• _STORED DATA_:
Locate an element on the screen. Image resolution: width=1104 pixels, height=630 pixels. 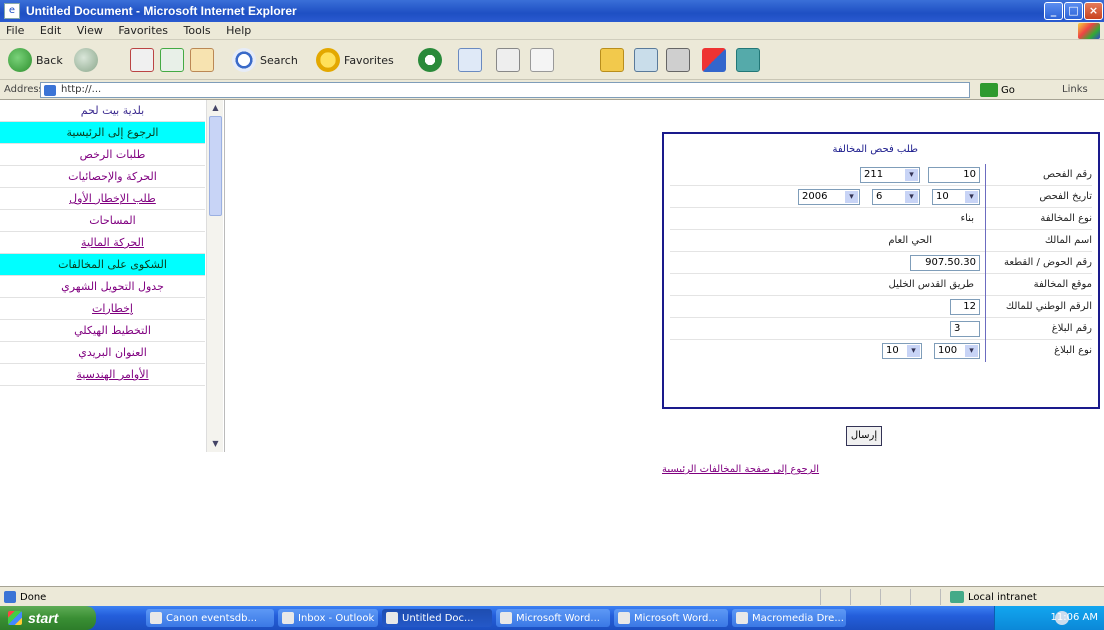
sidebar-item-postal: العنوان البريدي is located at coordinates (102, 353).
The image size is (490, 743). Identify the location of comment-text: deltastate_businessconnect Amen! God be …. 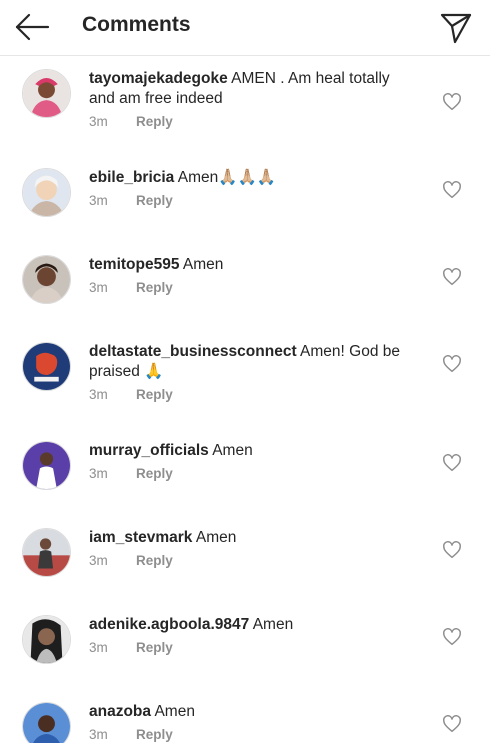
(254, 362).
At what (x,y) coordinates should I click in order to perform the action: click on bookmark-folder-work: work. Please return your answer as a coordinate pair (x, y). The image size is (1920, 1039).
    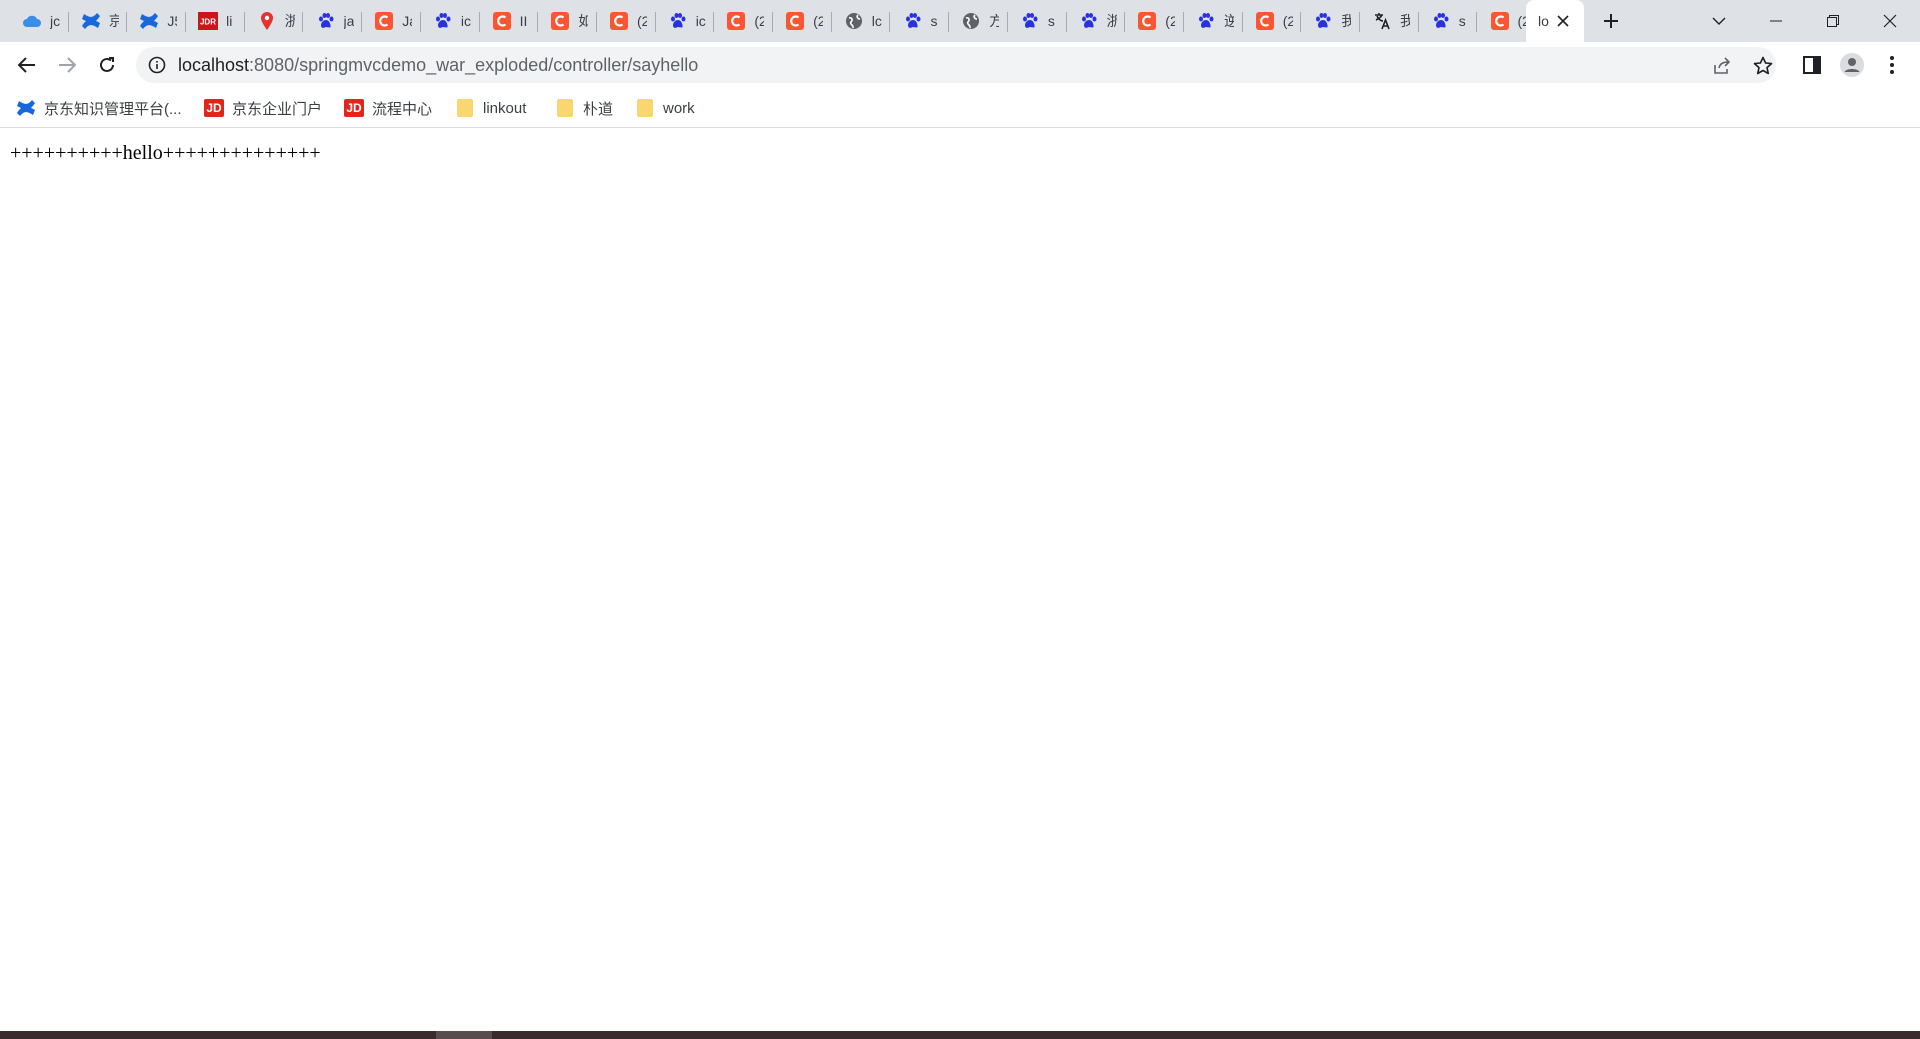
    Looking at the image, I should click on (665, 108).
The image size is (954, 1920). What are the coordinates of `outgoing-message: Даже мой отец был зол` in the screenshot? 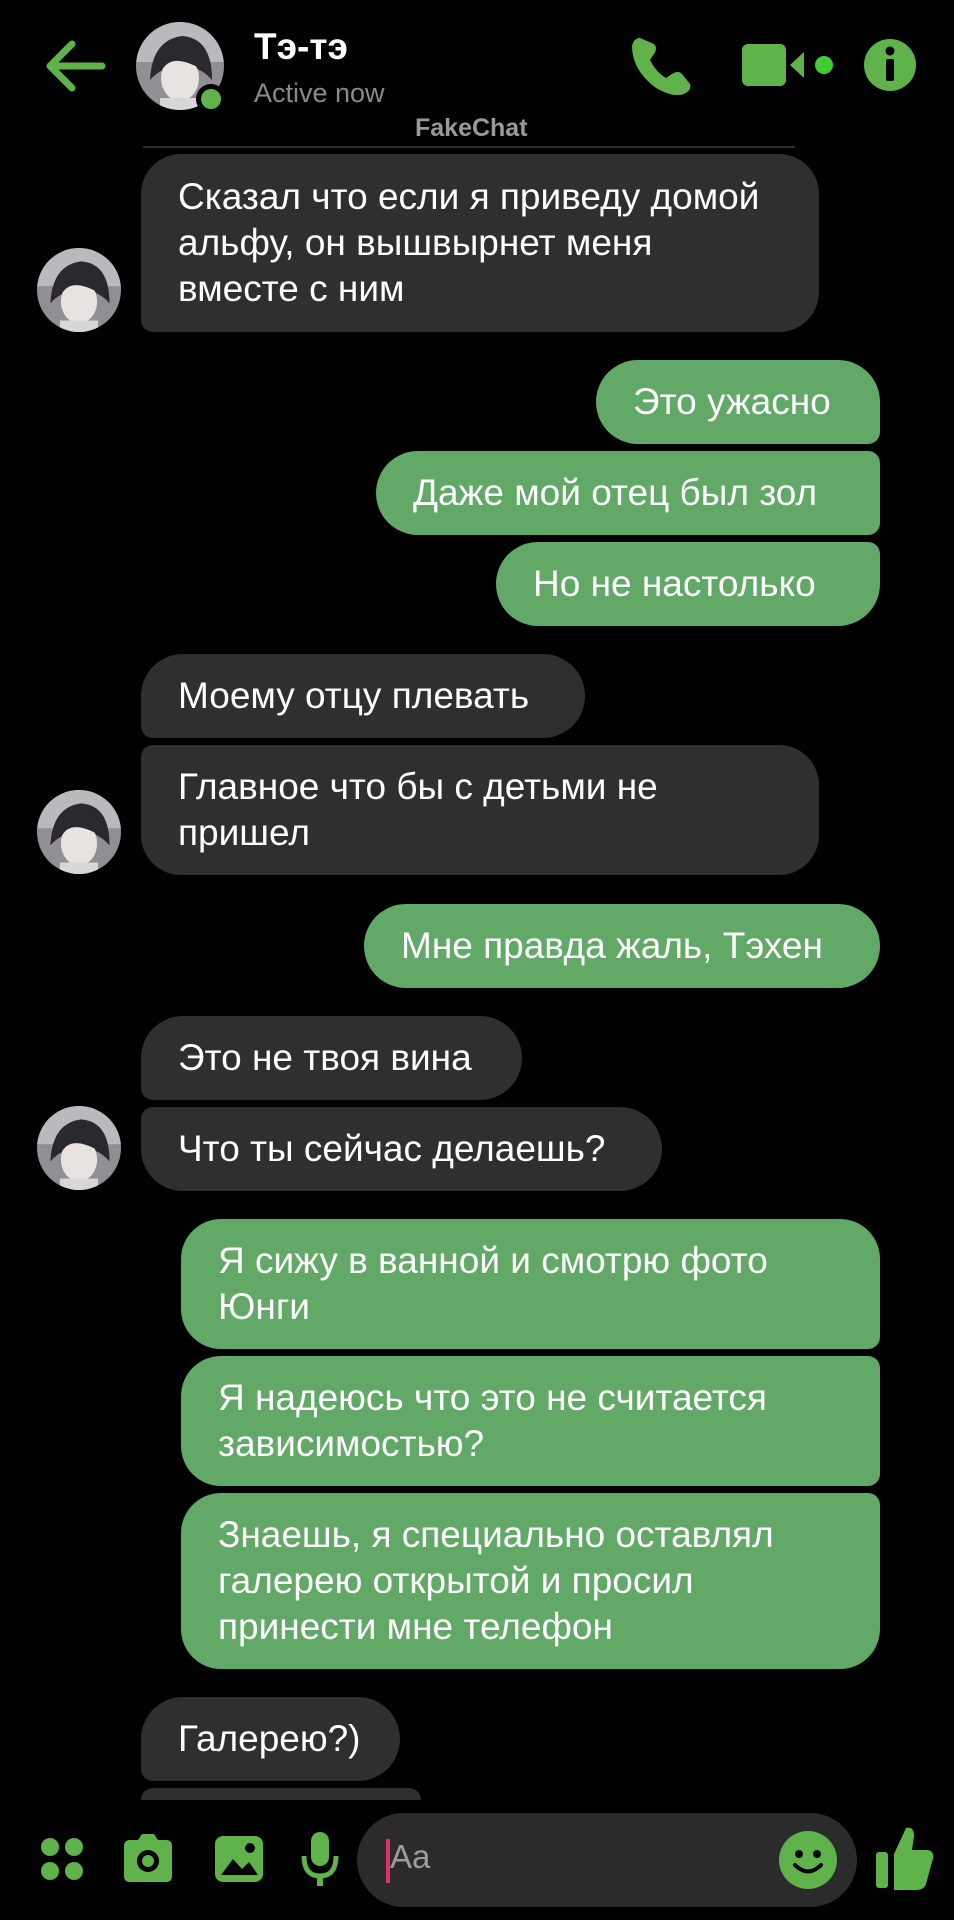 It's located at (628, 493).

• _EXERCISE GOAL_: Put the lines of the listing above, from its first line up to and including the line containing "(254, 362).", into a JSON list of strings with one string per line and no blank lines. Leave the pictures out of the answer.

• _SOLUTION TO THIS EXERCISE_:
[
  "Locate an element on the screen. Image resolution: width=1104 pixels, height=630 pixels. ",
  "sidebar-item-postal: العنوان البريدي is located at coordinates (102, 353).",
  "The image size is (490, 743). Identify the location of comment-text: deltastate_businessconnect Amen! God be …. ",
  "(254, 362)."
]